--- SUPPLIED ENTRIES ---

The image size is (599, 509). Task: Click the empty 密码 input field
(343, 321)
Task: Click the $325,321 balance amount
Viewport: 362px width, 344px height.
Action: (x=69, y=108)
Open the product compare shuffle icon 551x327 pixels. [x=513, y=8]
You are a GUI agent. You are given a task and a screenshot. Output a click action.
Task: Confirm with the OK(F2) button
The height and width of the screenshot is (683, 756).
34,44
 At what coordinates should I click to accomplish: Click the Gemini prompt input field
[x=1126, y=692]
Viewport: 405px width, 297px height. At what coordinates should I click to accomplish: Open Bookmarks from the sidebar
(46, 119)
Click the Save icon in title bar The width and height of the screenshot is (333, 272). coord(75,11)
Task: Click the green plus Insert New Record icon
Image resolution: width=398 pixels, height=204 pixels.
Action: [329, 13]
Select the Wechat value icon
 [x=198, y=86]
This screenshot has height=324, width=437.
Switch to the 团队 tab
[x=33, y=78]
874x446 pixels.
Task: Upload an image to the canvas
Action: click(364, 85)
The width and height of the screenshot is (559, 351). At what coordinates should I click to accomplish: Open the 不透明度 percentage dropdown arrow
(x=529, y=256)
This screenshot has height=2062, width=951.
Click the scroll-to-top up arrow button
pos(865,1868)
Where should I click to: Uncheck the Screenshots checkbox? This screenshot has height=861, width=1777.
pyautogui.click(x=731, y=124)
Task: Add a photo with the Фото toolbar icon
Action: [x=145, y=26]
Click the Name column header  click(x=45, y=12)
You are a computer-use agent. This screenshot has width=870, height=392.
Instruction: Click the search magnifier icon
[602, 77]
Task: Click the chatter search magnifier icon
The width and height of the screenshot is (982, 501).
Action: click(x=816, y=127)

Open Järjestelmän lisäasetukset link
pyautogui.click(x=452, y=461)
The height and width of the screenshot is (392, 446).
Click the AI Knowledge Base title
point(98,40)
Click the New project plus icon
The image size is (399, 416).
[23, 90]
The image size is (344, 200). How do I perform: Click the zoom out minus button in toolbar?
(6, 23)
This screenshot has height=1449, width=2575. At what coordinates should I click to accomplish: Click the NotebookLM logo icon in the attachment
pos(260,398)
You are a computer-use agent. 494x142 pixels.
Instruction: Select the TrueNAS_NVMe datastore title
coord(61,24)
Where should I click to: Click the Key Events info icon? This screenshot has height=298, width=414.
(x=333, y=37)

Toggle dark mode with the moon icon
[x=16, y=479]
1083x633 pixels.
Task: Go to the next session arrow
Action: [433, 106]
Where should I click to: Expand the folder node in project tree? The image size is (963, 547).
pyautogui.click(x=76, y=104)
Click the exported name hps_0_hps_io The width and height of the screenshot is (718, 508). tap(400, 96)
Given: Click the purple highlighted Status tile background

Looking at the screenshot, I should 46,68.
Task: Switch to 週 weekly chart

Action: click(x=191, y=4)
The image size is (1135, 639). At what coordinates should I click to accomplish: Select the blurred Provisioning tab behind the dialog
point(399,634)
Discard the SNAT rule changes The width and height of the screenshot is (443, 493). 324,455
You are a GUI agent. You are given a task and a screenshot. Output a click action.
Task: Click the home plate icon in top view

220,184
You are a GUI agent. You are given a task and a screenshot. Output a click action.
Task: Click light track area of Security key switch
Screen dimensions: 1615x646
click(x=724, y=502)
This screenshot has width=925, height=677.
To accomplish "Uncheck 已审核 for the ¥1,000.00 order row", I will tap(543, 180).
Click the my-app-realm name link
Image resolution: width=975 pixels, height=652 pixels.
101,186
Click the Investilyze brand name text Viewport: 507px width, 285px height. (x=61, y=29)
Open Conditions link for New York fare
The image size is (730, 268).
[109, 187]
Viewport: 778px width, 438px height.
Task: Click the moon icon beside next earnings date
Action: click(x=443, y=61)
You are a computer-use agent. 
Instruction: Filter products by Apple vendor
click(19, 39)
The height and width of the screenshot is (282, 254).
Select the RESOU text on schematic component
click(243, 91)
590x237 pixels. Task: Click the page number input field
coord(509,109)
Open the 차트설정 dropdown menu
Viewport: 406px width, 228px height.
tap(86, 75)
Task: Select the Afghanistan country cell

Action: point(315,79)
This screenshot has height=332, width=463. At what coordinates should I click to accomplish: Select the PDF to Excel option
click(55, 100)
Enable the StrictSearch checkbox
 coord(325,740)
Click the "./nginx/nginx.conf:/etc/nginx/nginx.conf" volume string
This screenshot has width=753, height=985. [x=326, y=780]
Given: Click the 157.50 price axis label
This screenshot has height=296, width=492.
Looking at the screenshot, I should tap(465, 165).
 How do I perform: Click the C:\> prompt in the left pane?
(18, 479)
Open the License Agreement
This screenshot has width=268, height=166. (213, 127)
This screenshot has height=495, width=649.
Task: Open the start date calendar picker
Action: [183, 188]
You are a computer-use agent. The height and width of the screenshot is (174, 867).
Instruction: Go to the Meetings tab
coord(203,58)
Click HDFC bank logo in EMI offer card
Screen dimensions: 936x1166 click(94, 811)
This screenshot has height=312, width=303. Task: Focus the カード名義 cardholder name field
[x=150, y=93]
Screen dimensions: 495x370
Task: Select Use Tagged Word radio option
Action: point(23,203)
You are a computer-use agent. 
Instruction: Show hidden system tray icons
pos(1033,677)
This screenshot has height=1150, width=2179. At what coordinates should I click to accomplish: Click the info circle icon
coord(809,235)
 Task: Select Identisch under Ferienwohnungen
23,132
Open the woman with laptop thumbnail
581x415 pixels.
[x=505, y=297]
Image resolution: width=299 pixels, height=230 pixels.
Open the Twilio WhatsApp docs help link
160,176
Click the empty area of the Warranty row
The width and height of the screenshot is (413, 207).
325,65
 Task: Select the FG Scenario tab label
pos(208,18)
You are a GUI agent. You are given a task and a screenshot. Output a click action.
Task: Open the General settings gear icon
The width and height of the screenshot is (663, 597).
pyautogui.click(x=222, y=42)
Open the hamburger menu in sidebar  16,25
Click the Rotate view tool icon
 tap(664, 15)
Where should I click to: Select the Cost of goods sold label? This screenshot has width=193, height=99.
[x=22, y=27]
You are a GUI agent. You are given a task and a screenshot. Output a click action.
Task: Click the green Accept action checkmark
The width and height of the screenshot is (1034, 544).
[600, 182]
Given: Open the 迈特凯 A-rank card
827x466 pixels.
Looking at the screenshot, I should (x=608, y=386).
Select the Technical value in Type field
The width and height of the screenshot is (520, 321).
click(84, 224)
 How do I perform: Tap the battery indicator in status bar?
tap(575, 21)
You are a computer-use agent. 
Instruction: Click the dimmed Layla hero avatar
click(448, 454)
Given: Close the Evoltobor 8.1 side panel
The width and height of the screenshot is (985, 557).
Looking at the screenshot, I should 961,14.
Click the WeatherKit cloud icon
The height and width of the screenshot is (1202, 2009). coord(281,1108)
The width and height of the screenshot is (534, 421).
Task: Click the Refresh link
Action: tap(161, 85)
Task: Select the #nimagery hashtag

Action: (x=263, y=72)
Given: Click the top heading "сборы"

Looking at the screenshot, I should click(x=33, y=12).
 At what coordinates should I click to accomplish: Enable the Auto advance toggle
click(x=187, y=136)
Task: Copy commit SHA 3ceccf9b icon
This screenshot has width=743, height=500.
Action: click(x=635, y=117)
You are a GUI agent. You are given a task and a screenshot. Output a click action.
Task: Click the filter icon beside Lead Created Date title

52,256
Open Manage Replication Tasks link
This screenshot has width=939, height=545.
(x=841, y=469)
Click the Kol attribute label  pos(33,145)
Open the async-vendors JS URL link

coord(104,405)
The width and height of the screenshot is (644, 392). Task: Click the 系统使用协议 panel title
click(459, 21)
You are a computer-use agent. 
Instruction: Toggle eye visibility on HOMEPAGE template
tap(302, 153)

---

WORK TO BE COMPLETED: If a line in the data contains the string "menu", copy it.

TASK SOLUTION:
Open the 차트설정 dropdown menu
Open the hamburger menu in sidebar  16,25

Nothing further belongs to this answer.